To our concern, there have been no follow-up studies related to the CNS. Now, with the global pandemic, COVID-19, case reports suggest similar CNS infection by the SARS-CoV-2 opportunistic virus [92]. Coronaviruses are a rapidly evolving virus that can disrupt the human life, infect many organs such as the CNS, and probably leave different niches of infection that can generate a variety of clinical symptoms from typical cough, fever, and pneumonia infection to a more complex presentation that includes neurological syndromes. Consequently, further studies are necessary to elucidate if this neurological syndrome is reversible or if it may refer to possible disabilities or if it may even promote other brain pathologies that may include encephalitis, multiple sclerosis, or others.

Appendix

A. Criteria

(1)English language(2)Peer-reviewed journals and journals indexed in the Journal Citation Reports (JCR)(3)Published since January 2000(4)Empirical studies, systematic reviews, meta-analyses, clinical practice guidelines, or case report(5)Human participants(6)Words: “coronavirus” or “SARS-CoV” or “MERS” or “COVID-19”or “SARS-CoV-2” and “neurological syndrome” or “central nervous system” or “brain” or “brain infection” or “neurological disorder”(7)Clinical studies, case reports, journal articles, and systematic reviews(8)Issues: neurosciences neurology, psychiatry, behavioral sciences, or psychology

B. PubMed Search Words

“Coronavirus” OR “SARS-CoV” OR “MERS” OR “COVID-19” OR “SARS-CoV-2”) ANDand “neurological syndrome” OR “central nervous system” OR “brain” OR “brain infection” OR “neurological disorder.”

C. Scopus Search Words

TITLE-ABS-KEY (“coronavirus” OR “SARS-CoV” OR “MERS” OR “COVID-19” OR “SARS-CoV-2”) AND TITLE-ABS-KEY (“neurological syndrome” OR “central nervous system” OR “brain” OR “brain infection” OR “neurological disorder”) AND (LIMIT-TO ( LANGUAGE, “English”) ) AND (LIMIT-TO ( EXACTKEYWORD, “Human”) OR LIMIT-TO (EXACTKEYWORD, “Humans”).

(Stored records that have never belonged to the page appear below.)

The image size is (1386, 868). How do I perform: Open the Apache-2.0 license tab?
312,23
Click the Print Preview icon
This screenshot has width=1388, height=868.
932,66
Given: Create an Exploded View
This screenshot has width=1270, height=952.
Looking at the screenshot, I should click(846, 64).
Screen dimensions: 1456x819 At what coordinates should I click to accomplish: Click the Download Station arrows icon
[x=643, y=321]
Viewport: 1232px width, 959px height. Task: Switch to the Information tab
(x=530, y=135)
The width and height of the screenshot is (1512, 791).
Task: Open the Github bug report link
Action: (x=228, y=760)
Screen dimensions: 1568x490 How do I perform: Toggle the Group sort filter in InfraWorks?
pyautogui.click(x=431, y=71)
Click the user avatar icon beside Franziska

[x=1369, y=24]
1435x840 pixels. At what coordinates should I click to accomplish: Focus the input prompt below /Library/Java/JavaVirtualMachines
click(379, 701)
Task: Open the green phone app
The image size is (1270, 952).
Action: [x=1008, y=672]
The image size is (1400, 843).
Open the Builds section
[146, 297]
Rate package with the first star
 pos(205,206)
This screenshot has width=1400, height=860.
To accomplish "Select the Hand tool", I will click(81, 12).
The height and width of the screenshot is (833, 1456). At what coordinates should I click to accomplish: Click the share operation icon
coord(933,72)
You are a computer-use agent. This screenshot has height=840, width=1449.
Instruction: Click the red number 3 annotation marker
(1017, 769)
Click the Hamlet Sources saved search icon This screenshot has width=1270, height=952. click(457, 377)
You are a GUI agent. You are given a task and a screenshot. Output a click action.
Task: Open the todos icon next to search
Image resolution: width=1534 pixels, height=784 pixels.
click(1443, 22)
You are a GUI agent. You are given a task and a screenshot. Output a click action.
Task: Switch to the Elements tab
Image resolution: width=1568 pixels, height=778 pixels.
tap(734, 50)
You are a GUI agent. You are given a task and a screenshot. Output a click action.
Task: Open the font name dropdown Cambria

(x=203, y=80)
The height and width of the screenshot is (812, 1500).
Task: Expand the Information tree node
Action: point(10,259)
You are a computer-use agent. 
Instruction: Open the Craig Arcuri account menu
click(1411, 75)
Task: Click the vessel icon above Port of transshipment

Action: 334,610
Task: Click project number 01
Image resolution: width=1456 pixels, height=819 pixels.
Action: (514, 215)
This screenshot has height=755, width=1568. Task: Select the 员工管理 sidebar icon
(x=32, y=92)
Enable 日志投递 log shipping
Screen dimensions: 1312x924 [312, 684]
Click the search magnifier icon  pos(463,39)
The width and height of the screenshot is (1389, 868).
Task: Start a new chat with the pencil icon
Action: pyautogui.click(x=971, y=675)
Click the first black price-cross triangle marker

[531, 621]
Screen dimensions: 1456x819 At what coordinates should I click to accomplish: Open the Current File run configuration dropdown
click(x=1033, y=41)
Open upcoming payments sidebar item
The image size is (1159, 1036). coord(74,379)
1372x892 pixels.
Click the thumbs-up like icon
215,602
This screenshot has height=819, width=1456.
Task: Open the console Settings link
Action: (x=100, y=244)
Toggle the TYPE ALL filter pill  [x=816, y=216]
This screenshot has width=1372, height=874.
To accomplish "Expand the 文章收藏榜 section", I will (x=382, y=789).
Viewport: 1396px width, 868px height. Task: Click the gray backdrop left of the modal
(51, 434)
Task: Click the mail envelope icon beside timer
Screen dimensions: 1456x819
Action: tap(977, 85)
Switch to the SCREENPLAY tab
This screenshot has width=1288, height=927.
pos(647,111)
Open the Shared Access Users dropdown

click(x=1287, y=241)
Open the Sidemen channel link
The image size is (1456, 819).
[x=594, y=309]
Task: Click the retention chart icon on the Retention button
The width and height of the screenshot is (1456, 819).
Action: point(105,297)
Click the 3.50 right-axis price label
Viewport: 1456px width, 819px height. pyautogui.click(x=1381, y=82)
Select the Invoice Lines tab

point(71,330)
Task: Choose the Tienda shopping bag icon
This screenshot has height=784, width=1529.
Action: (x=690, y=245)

D. Web of Science Search Words

Filters: English/2000/article, review, case report, and clinical trial.

Note: it does not allow putting Human as filter.

(TS = ”coronavirus” OR TS = ”SARS-CoV” OR TS = ”MERS” OR TS = ”COVID-19” OR TS = ”SARS-CoV-2”) AND (TS = ”neurological syndrome” OR TS = ”central nervous system” OR TS = ” brain” OR TS = ”brain infection” OR TS = ”neurological disorder”) AND (TS = ”human” OR TS = ”humans”)

E. Types of Documents

Articles or reviews or case reports.

F. Research Area

Neurosciences, Neurology, and Psychiatry or Behavioral Sciences or Psychology.

Period: From 2000: WOS, BCI, BIOSIS, CCC, DIIDW, KJD, MEDLINE, RSCI, and SCIELO.

Language = auto.

Conflicts of Interest

The authors declare that there are no conflicts of interest.

Authors’ Contributions

Zegarra-Valdivia conceptualized the study; Zegarra-Valdivia and Chino-Vilca were involved in the methodology; Zegarra-Valdivia, Chino-Vilca, and Tairo-Cerron were responsible for the writing and preparation of the original draft; Zegarra-Valdivia, Chino-Vilca, Tairo-Cerron, Munive, Lastarria-Perez, and Ames-Guerrero contributed in writing, review, and editing. All authors have read and agreed to the final submitted version of the manuscript for publications.

Acknowledgments

We greatly appreciate the comments of all the experts who gave insight into this paper and all the professionals fighting this pandemic. J. A. Zegarra-Valdivia and B. N. Chino acknowledge the financial support from the National Council of Science, Technology, and Technological Innovation (CONCYTEC, Perú) through the National Fund for Scientific and Technological Development (FONDECYT, Perú).